1. At the risk of jinxing it, I think we’re going to get a competitive Super Bowl for the third straight year. The 49ers finished the regular season second in total DVOA, and the Chiefs were fifth. Four teams finished in the top 10 of both offensive and defensive DVOA, and these are two of them (sorry, Cowboys and Ravens, hope you are enjoying Cancún).
The Chiefs are 88-25 with Patrick Mahomes as their starter. And among those 25 losses, just four have been by more than eight points. Let me say this a different way just to get the point across: In the 113 games that Mahomes has started, just four opponents—only 3.5 percent!—have managed to beat him by more than eight points. Now if you’re a hater, you can point to the fact that one of those losses came in the Super Bowl to the Tampa Bay Buccaneers. But you get the point. It doesn’t happen often.

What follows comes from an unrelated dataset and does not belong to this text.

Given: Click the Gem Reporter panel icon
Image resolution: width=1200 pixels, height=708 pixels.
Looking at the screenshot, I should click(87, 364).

2. Blowouts are rare for this iteration of the 49ers, too. They are 21-5 with Brock Purdy as their starter, and just three of those losses were by more than one possession. We saw it in the NFC championship game against the Lions. They can get down big (it was 24-7 in that game)—but because of how explosive the offense is, they can catch up in a hurry. Typically, when they’ve been in shoot-outs, they’ve won. Is there some randomness with the small sample? Sure. But the 49ers have not lost a game with Purdy (20-0) when they’ve scored at least 20 points.